▼▼▼

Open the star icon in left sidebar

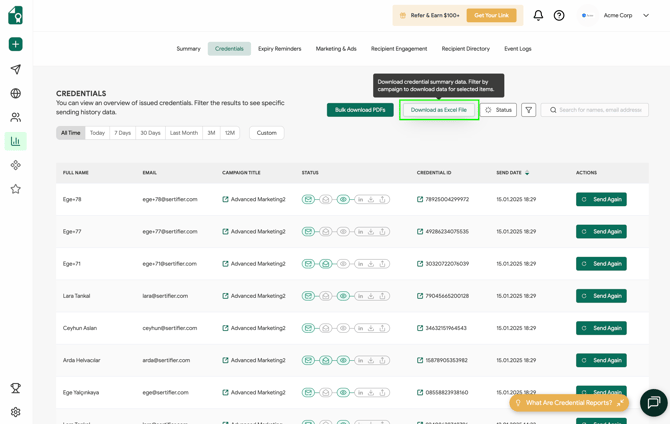[15, 189]
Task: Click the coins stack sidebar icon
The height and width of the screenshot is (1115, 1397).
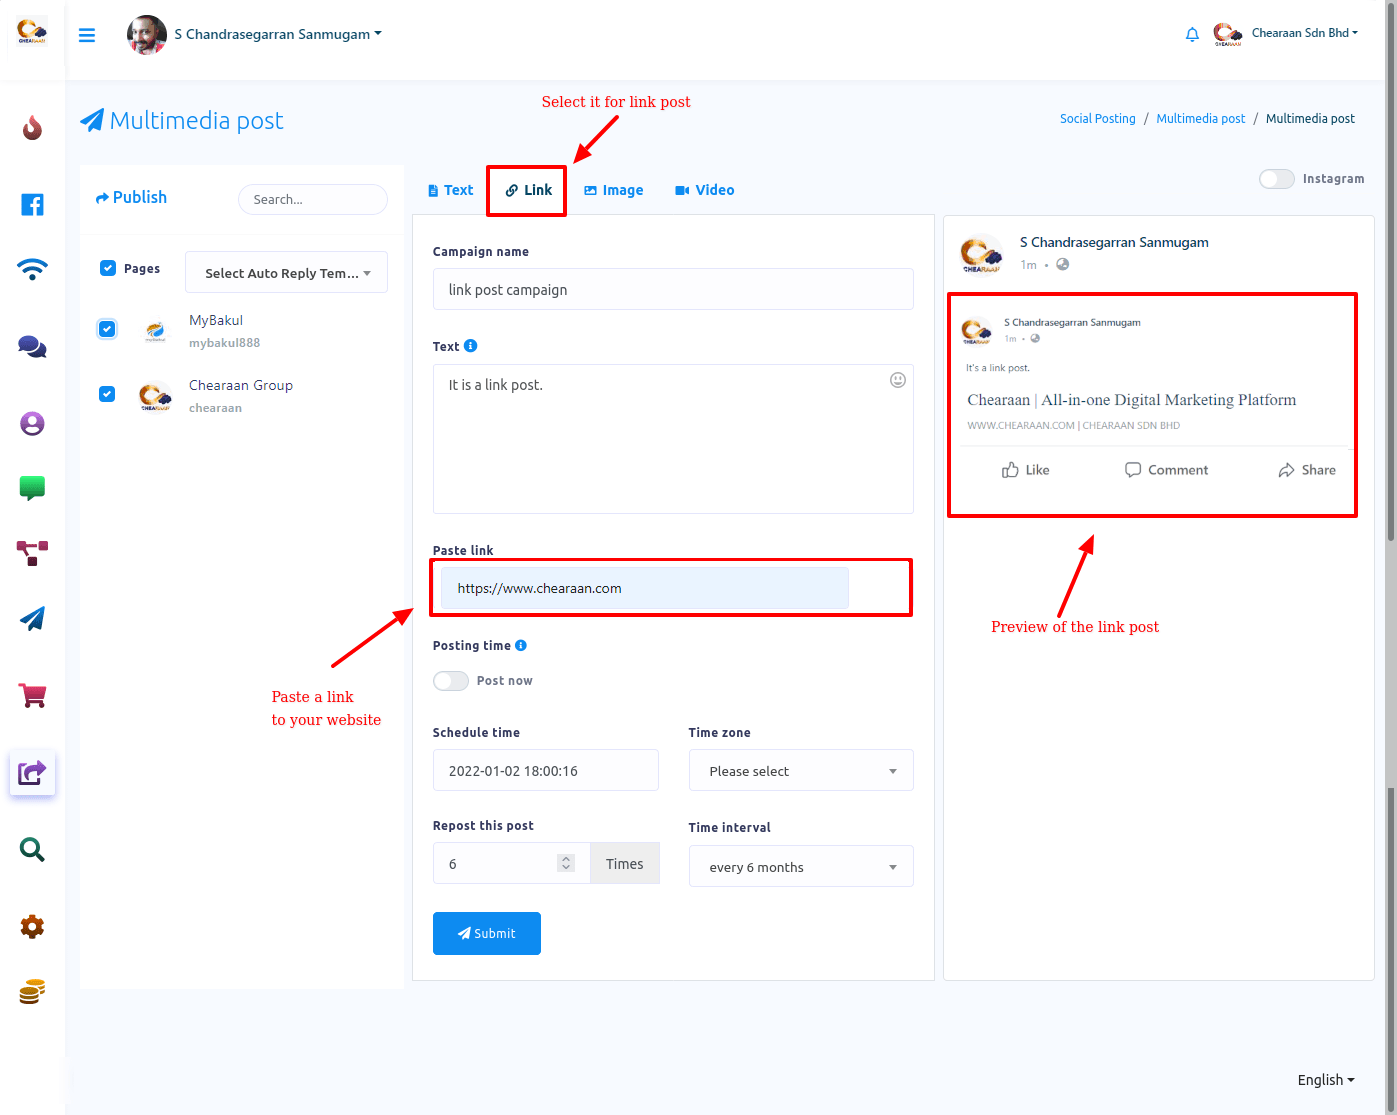Action: click(x=32, y=992)
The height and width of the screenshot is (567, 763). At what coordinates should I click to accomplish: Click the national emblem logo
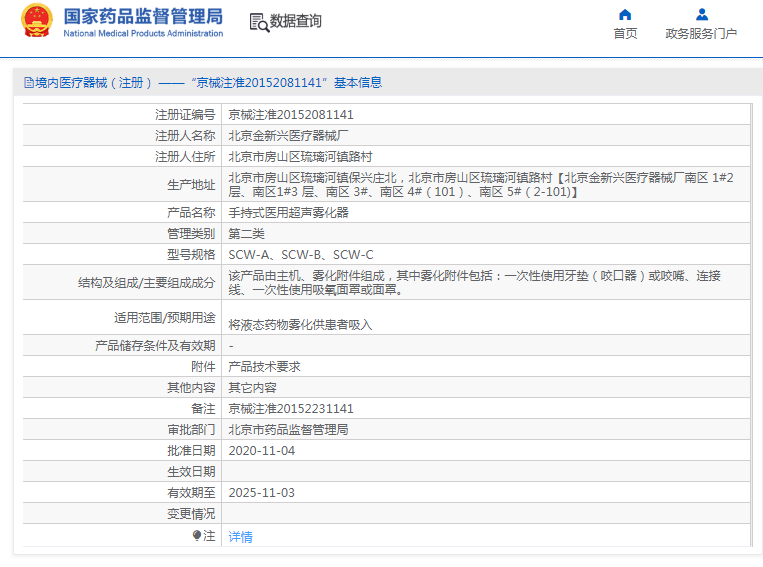[36, 20]
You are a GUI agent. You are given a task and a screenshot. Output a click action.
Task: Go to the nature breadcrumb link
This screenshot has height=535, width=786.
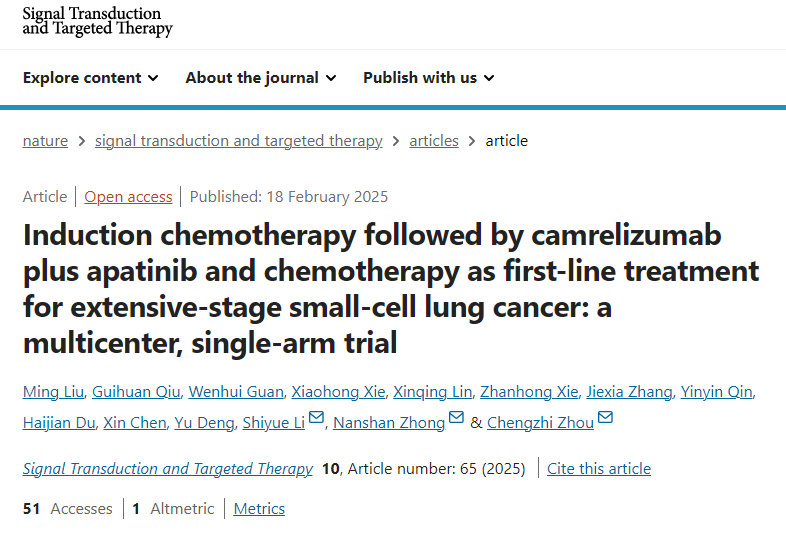coord(45,141)
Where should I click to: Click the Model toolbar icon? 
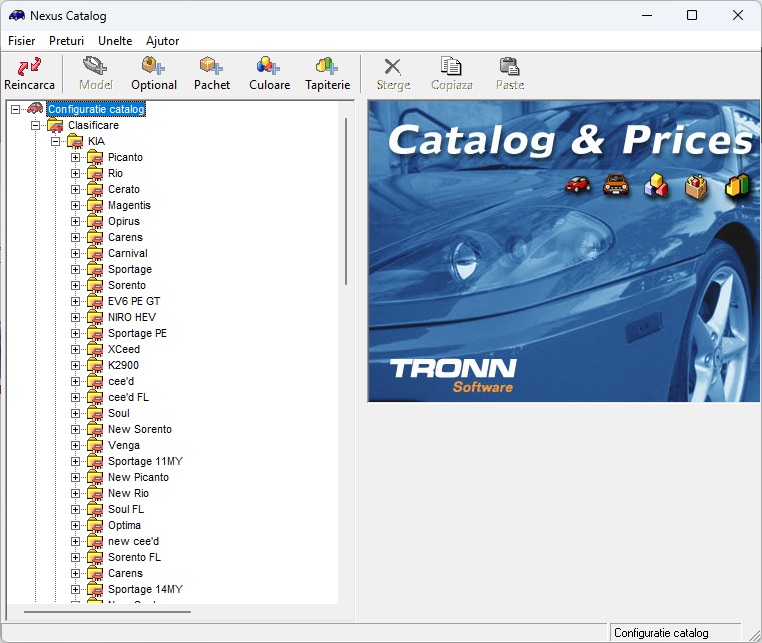pyautogui.click(x=95, y=67)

▲▲▲

ACTION ITEM. Everything from the line containing "Task: Go to the nature breadcrumb link" through the last line of the records above is to be reproduced exactly, except the pictures.

OUTPUT OF THE TASK.
Task: Go to the nature breadcrumb link
This screenshot has height=535, width=786.
coord(45,141)
Where should I click to: Click the Model toolbar icon? 
pyautogui.click(x=95, y=67)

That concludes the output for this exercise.